Star Wars Battlefront II, CS:GO, Deus Ex: MD, Dirt 4, F1 2017

The stock Ryzen 5 2600 gets trampled in Star Wars Battlefront II and create a serious bottleneck for the GTX 1080 Ti, limiting performance even at 1440p. Incredibly at 720p and 1080p we see massive performance gains when overclocking, gains of around 40%.

The all-core clock frequency has only been increased by 16%, but we have also boosted the memory frequency by 16%. However more crucially are the greatly improved memory sub timings, combine all these factors in a core heavy game and we're seeing truly massive performance gains.

That said it's well worth nothing that it took an aggressive all core overclock, ultra expensive memory that was custom tuned and an upgraded cooler for the Ryzen 5 2600 to basically match the Core i5-8400 in this title. So while the gains and overall performance was excellent, the cost to achieve it is great.

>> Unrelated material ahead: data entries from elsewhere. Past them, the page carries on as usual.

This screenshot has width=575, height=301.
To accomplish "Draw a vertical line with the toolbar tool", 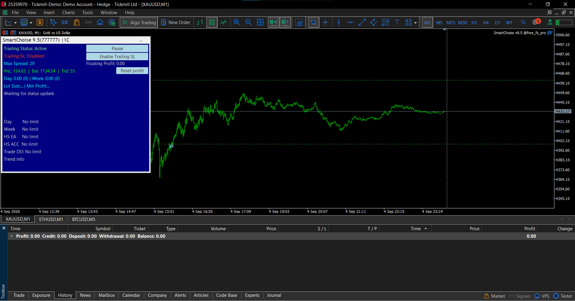I will 339,22.
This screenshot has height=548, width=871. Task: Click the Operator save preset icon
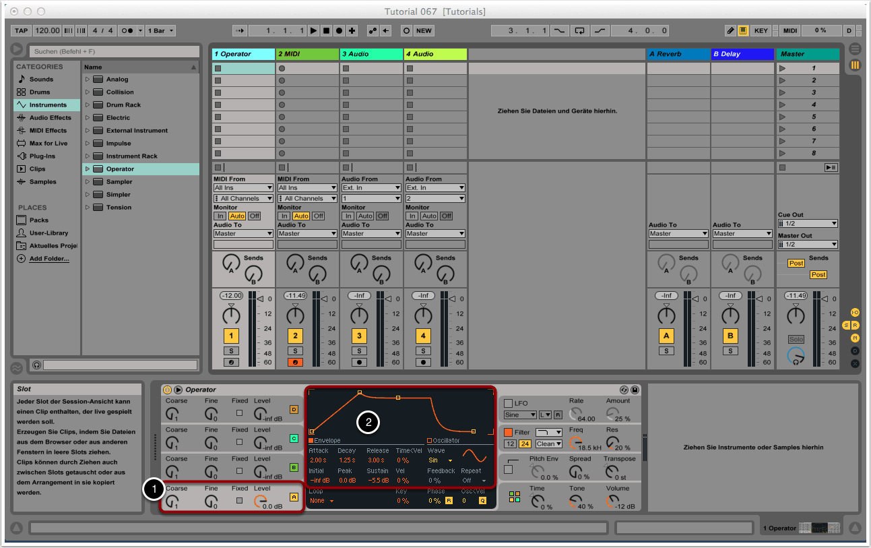(x=635, y=390)
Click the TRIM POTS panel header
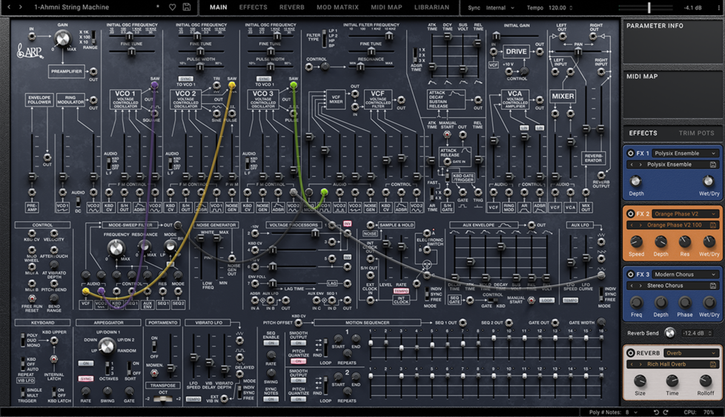725x417 pixels. click(697, 133)

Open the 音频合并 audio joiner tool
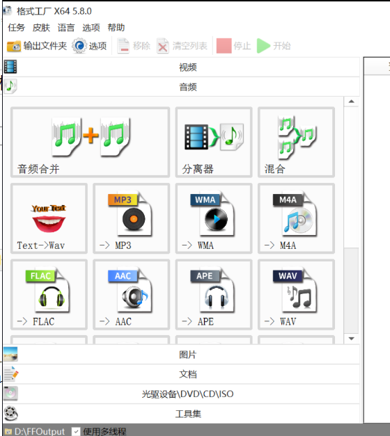point(90,142)
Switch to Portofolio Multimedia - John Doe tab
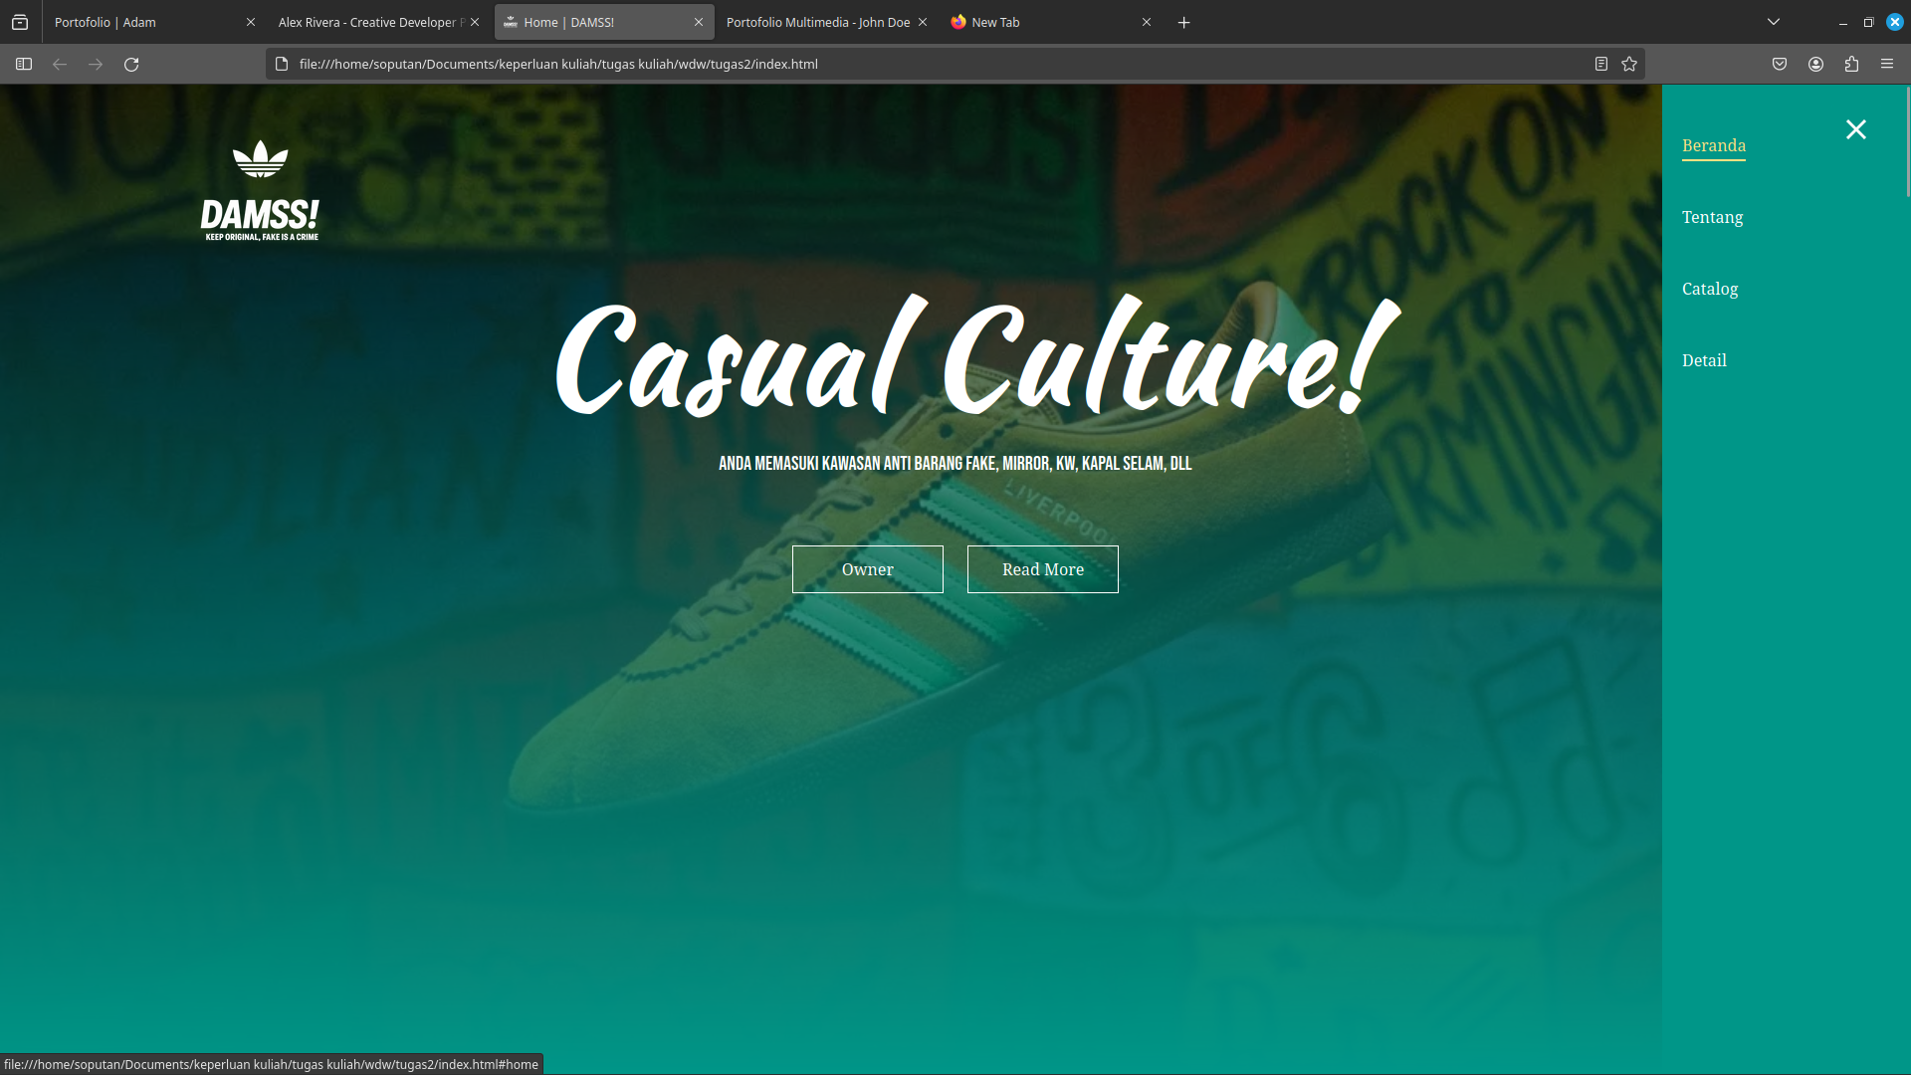The height and width of the screenshot is (1075, 1911). 816,22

Counter-Strike Global Offensive is the opposite to Star Wars Battlefront II in the sense that it doesn't utilize core heavy CPUs at all. Even so the performance margin between the Ryzen 5 2600 and Core i5-8400 wasn't that big, I was really expecting the 8400 to run away with it in this title. Overclocked the 2600 took charge and was able to edge out the 8400 at both 1080p and 1440p, again the margins weren't big so overall performance was much the same using either CPU.

For testing Deus Ex: Mankind Divided I'm not using the in-game benchmark, but I am using the DirectX 11 API as this is a better choice when using a GeForce GPU. Here we see better performance from the Core i5-8400 at 720p and 1080p when compared to the stock Ryzen 5 2600 configuration. Overclocking Ryzen does allow it to match and even beat the 8400, we see with the GPU bottleneck removed at 720p that the Ryzen CPU is indeed faster once overclocked.

By the time we hit the 1440p resolution the playing field is neutralized and performance is much the for all three test configurations.

Movin go to Dirt 4 and here we see out of the box the Core i5 and Ryzen 5 processors were very competitive at 1080p. The 8400 did run away with it a bit at 720p, though the frame time performance was much the same. Overclocking Ryzen helped push it ahead of the 8400 and interestingly even at 1440p it maintained a reasonable margin.

The results when testing with F1 2017 were similar, though stock the Ryzen 5 processor was less competitive here. Amazingly the 1% low result was boosted by 22% even at 1440p which is incredible and here the 2600 was still 10% faster than the 8400. So a mediocre stock result for the 2600 was saved by an impressive overclocked result.